RS-450: Sustainable Communities
Why? Fits the schedule I have to keep, meets the upper-division requirements.
What? Not just being green, being less degenerative. Make the world better, create a livable world, become better and more well-rounded citizens.
Posts? Weekly homework requires a post on two or more topics, as given by the professor.
Brief much? Yes.
Now that’s out of the way, here is the actual work:
John Seely Brown presents an alternative to “Sage on the Stage”, ironically while standing on an actual stage, after an introduction that certainly paints him as a sage. The idea of teaching as a mentor to groups is certainly a good one though, based on the results they saw in field trials. The fact that it initially failed to scale, until staff were educated on how to shift methods is interesting as well. (Which method was used to teach them I wonder?) From personal experience, I can say I certainly have learned better in the group mentoring environment when compared to traditional methods.
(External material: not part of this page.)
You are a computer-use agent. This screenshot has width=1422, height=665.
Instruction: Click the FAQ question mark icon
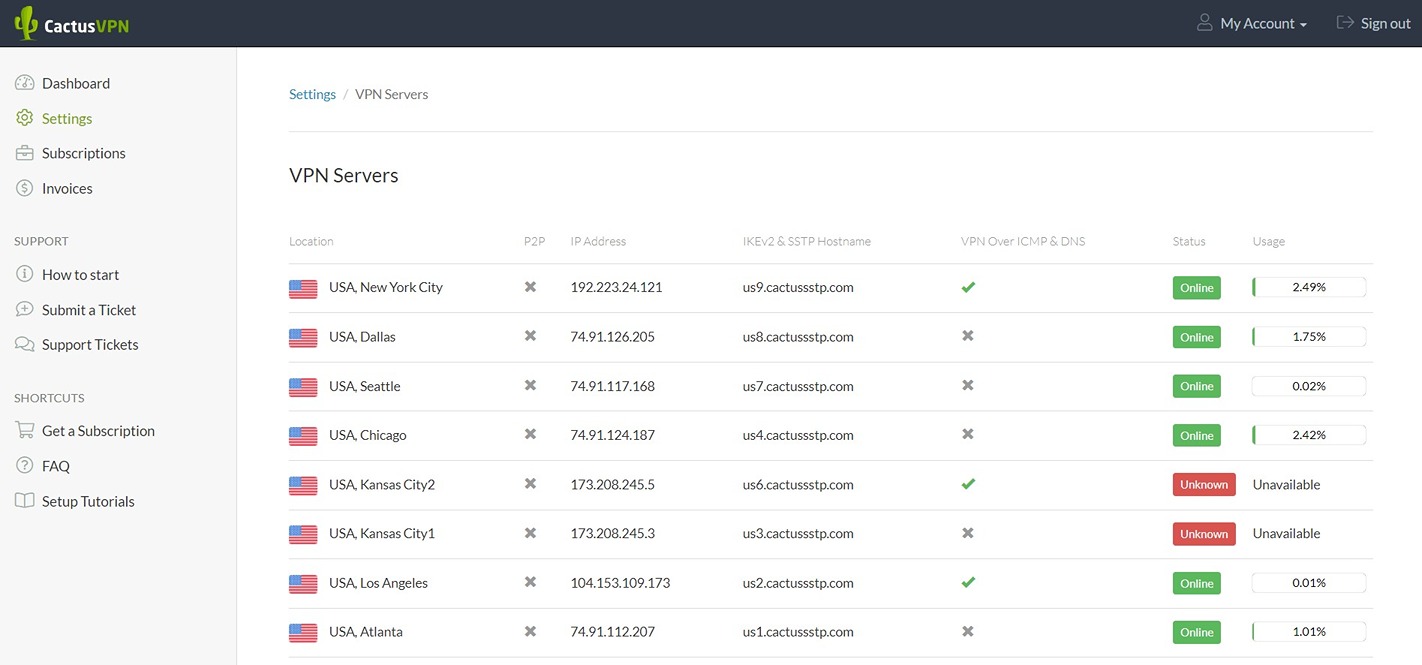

This style of teaching is certainly not new: While on active duty in the US Marines, we were trained to give both traditional classes with outlines and learning objectives, as well as more impromptu training sessions called “hip-pocket classes.” The hip-pocket classes were meant to be group-based, and focused on teaching a specific skill or piece of knowledge, within small groups.
What struck me as humorous was the new technologies he mentioned, like MySpace and Nixty.
In regards to other alternative methods of teaching, the one the sticks out the most in my head is Kahn Academy and the “flipped” classroom. For anyone not familiar with this, it boils down to recording lectures, and assigning the video as homework, and then using classroom time for student-teacher interaction and focused help. This method also allows for the lectures to be curated and presented by the “best of the best” and refined until they are nearly perfect. This frees up the on-site teacher to focus on explaining the nuances and helping those that need more help. The ability to rewind, pause, and replay certainly help with understanding and retention as well. I have actually used Kahn academy videos to stay up to speed when I have had to miss classes due to illness.
Some final thoughts and concerns on sustainability: I know I have a very small understanding of the topic as it is presented by our professor. I expect that to change as we go along. My concern now is that it appears to be centered around decentralization, and the use of processes that must not be degenerative. This seems good on the surface, but it goes contrary to what I think is necessary for some activities that require massive effort. For example, if you consider space exploration a worthy cause, how can a space program be made sustainable? Certainly the efforts by SpaceX (reusable boosters) and United Launch Alliance (Oxygen/Hydrogen fuels) reduce the amount of wastefulness, but how can they “go past zero” to become sustainable? How, as a species, can we retain the advantages of economies of scale in production, and specialized labor, but decentralize at the same time? Hopefully I can continue to write about this last section as we progress through the class. I think it may be very interesting to see how my understanding and thoughts change.